И даже когда меня доставили в Освенцим, рукопись все еще оставалась при мне, зашитая под подкладку пальто. Разумеется, там она затерялась (один экземпляр первого варианта все же вынырнул спустя какое-то время после войны, однако к тому моменту я успел подготовить новый вариант, зато многие дополнения, которые я сделал в рукописи до перевода в Освенцим, так, разумеется, и канули). По прибытии в Освенцим я был вынужден бросить все — одежду и остававшееся у меня имущество, в том числе предмет особой гордости — значок альпинистского клуба «Донауланд», который подтверждал мою квалификацию скалолаза.
Об Освенциме я уже кое-что рассказал. Предварительное впечатление о «настоящем» концлагере (в отличие от «образцового гетто» — Терезиенштадта) я получил в так называемой «малой крепости» — концлагере на окраине основного лагеря Терезиенштадта. Проработав там несколько часов, я был с ног до головы покрыт тридцатью ранами — и большими, и совсем незначительными, и мой земляк Пюлхер, гангстер, о котором мне еще предстоит рассказать, поволок меня в барак. На улице Терезиенштадта меня увидела Тилли, подбежала:
— Бога ради, что с тобой сделали?
В бараке она, опытная медсестра, обработала и перевязала мои раны, и к вечеру я настолько оправился, что для утешения и развлечения она отвела меня в другой барак, на полуподпольное собрание, где известный джазмен из Праги, тоже заключенный, играл мелодию, которой предстояло сделаться неофициальным гимном концлагеря: «Для меня ты красива»[65].

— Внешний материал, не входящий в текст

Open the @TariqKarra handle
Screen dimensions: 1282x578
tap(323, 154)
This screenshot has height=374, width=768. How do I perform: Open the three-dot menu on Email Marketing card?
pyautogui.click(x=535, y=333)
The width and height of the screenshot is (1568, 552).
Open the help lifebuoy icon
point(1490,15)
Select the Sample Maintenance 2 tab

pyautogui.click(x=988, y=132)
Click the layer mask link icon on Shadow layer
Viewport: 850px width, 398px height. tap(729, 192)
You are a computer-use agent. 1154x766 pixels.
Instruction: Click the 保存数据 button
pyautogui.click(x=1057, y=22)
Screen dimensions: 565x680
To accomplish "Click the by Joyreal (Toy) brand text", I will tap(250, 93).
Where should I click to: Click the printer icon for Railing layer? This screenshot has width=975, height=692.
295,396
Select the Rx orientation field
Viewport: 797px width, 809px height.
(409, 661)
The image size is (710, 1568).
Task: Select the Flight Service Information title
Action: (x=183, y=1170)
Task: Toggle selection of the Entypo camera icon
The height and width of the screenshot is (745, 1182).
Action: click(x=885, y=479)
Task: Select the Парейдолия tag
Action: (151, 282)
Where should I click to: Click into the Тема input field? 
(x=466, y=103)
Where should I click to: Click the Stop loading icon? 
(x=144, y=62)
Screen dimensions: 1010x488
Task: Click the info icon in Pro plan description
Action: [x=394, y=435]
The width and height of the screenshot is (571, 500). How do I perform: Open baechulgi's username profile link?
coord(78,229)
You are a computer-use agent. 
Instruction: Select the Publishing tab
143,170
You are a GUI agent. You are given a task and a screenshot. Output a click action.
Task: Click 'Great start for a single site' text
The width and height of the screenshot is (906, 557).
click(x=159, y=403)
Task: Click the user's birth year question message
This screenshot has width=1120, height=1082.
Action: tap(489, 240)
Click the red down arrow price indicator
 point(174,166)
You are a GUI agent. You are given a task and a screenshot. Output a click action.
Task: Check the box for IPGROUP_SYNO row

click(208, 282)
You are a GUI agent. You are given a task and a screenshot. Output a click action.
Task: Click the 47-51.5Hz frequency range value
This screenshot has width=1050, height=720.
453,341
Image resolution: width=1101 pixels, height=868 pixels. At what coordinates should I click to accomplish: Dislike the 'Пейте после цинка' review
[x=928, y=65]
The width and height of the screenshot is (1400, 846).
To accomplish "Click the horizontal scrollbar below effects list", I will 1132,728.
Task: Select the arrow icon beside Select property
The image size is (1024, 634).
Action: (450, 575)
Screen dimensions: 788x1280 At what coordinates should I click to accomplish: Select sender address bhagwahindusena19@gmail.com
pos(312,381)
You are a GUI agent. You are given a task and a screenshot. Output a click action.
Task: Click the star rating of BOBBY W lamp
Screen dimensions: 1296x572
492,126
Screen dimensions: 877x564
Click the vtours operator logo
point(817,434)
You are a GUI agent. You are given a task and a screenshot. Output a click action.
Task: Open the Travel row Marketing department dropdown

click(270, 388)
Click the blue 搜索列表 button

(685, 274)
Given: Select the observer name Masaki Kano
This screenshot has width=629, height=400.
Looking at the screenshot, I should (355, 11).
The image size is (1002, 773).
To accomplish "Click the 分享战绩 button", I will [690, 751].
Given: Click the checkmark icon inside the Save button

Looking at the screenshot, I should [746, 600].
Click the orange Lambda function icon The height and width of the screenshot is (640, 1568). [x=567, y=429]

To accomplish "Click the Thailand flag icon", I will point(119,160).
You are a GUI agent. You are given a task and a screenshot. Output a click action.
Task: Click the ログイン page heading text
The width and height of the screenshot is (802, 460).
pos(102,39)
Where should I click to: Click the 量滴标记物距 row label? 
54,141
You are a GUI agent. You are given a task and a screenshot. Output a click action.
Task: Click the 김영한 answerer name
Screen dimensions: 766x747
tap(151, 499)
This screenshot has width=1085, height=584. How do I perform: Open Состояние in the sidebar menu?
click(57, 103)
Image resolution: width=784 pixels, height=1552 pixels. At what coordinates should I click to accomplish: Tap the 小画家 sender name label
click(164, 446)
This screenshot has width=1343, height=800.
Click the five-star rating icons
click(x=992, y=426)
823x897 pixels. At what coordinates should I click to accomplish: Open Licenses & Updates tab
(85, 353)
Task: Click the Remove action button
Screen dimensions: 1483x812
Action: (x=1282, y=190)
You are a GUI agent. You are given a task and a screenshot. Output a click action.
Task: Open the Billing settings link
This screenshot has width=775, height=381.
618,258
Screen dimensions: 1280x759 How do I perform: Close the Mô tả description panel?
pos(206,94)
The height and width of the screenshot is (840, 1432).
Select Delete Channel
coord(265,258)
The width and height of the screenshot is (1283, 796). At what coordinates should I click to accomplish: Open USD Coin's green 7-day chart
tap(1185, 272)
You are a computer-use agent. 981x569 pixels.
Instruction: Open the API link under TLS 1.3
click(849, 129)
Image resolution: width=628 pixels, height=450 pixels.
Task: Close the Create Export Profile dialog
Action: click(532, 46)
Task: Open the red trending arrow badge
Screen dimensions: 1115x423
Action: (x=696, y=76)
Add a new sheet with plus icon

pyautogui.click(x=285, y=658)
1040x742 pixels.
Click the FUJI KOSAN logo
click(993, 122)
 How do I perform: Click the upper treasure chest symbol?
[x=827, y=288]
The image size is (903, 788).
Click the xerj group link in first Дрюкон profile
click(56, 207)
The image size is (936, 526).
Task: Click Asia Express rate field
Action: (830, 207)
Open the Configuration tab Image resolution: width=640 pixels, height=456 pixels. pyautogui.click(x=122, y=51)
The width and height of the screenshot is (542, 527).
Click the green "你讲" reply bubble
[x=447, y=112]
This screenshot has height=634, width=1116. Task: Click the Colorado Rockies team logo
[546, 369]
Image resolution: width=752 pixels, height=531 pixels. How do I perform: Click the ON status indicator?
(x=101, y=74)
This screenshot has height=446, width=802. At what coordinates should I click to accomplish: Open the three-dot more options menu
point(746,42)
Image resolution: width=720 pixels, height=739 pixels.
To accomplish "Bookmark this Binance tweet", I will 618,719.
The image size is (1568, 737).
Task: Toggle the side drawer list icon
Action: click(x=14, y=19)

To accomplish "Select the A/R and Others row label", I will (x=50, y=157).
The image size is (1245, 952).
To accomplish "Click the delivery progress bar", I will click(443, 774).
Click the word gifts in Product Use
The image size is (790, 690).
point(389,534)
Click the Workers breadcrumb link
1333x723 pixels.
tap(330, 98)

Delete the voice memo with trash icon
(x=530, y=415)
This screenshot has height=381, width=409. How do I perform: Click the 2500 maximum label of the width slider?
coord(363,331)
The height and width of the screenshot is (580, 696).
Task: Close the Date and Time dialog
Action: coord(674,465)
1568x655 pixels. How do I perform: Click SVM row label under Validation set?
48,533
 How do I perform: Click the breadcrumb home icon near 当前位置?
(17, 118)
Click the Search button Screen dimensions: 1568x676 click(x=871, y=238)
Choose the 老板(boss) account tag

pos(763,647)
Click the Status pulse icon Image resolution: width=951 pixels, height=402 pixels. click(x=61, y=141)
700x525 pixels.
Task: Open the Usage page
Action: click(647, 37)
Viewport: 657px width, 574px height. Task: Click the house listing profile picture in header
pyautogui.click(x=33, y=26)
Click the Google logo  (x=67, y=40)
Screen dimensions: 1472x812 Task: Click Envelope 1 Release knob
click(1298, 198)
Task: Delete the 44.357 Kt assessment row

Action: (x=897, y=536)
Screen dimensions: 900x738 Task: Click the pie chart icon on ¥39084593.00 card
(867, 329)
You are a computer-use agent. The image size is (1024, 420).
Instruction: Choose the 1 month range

Контраст между пыткой, пережитой в первой половине дня, и вечером джаза был типичен для нашего существования со всеми его противоречиями — красота и уродство, человечность и бесчеловечность рядом.
Освенцим
Я никогда прежде не писал о том, что произошло во время первого нашего разделения на вокзале Освенцима. Была одна важная подробность, но до сих пор я не писал об этом именно потому, что и поныне я не вполне уверен, не плод ли это самовнушения.